Mad Man de jour FBI Agent, Jon Hamm, is in pursuit of anti-hero Ben Affleck who is the bank robber with a conscience. The film opens with the information that Charlestown ('The Town'), a locality in Boston, has the greatest number of bank robberies of any area in the world. I don't know whether this is fact or fiction but either way that premise troubled me throughout the film because I could not understand why the banks there would be as comparatively underprotected as represented in the film. Nor could I understand how the FBI would be so sloppy in exposing their use of a key witness as a lure later on.

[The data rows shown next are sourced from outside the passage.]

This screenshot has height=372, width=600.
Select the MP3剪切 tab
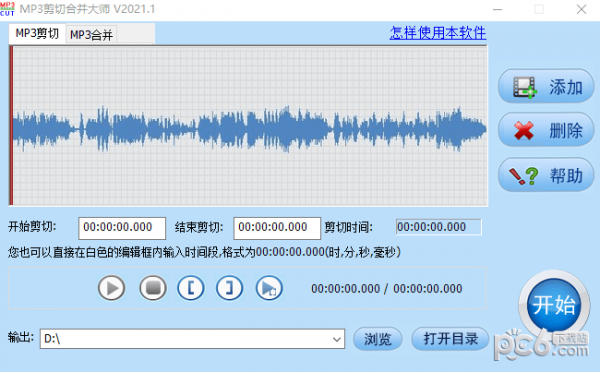point(37,34)
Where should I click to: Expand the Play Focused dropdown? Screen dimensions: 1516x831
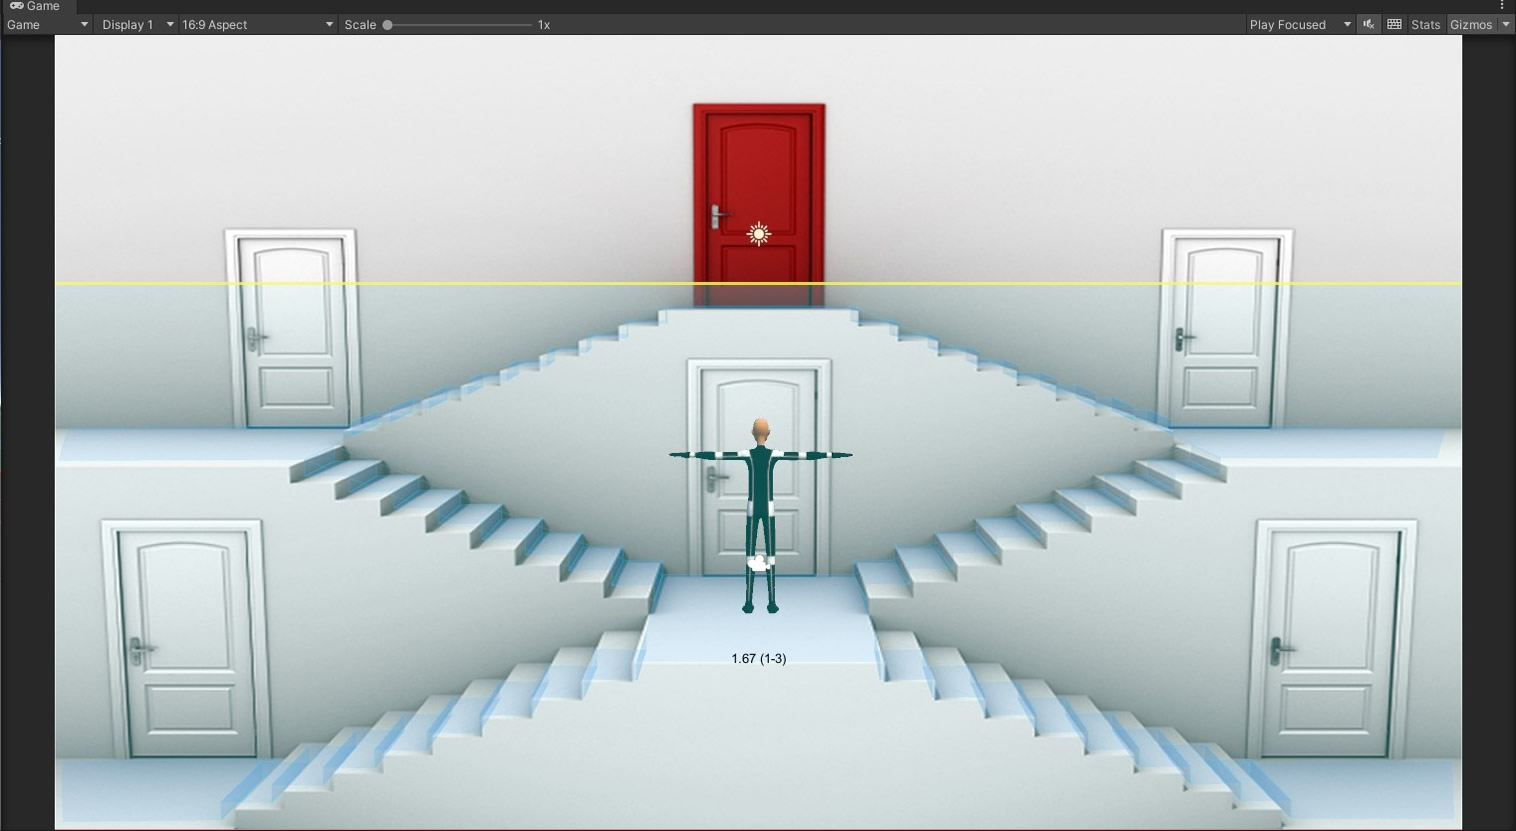1299,24
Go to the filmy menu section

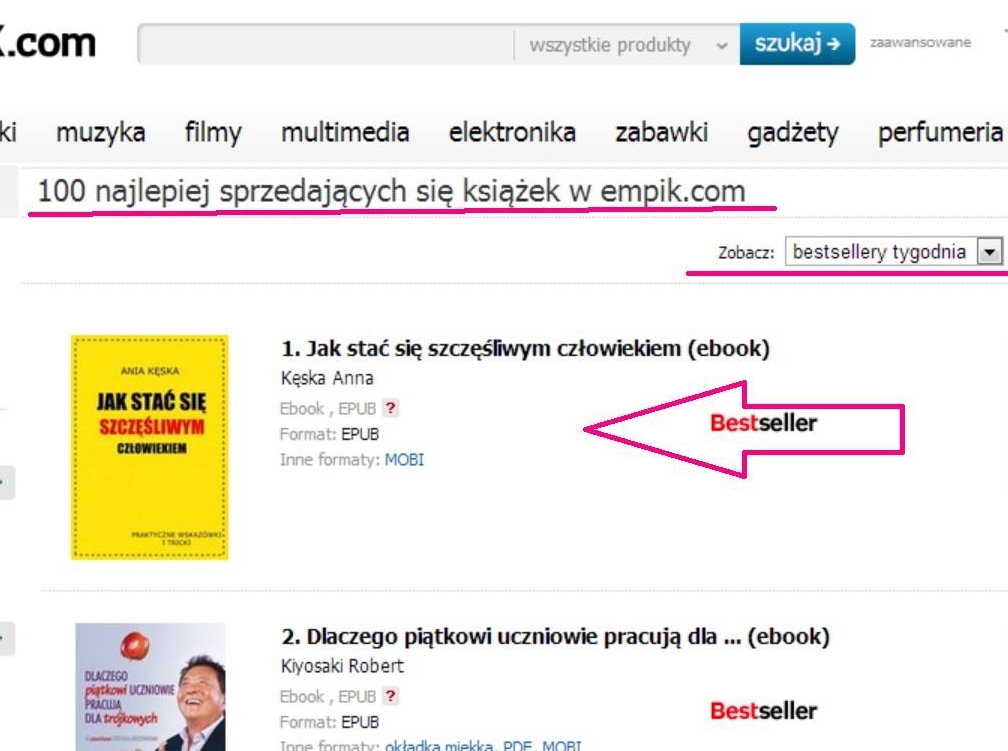(x=213, y=132)
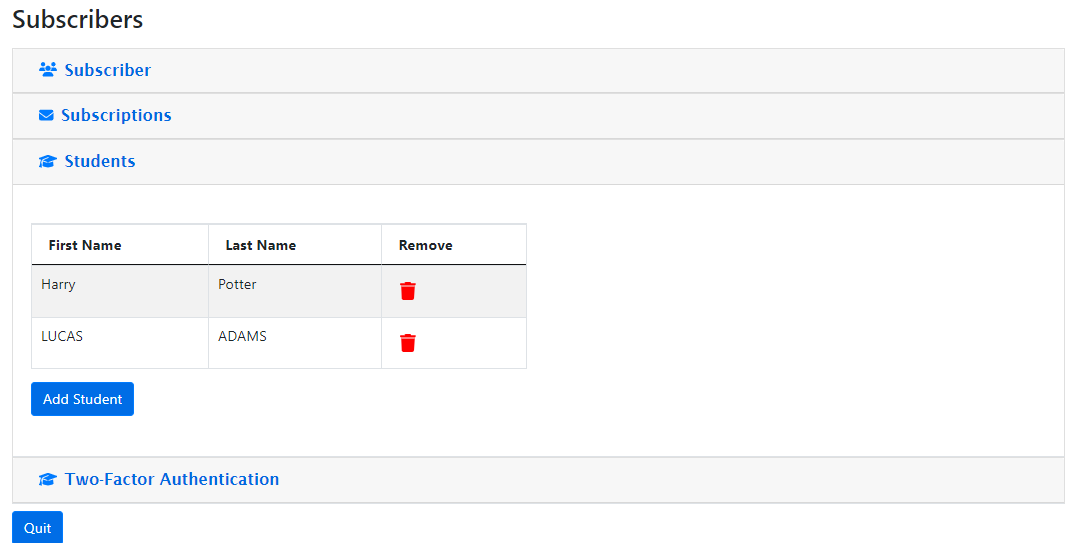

Indeed why was the FBI even involved? My understanding was that the FBI could only be involved in crime that crossed state borders (ie national) and nothing in the film indicated that the crime was anything but local but examining Wikipedia afterwards I see that the FBI's investigative priorities 8 and 9 make it's involvement plausible.
No-one in this film is particularly likeable - unless you have an especially malevolent streak - even the film's heroine, a bank robbery victim, who fails to reveal crucial information to the authorities which would have prevented all manner of crime and mayhem that ensues. Of course, in that event there would have been no story - or at least, not this story.
Not a bad film if you can take the violence on offer but not top drawer either.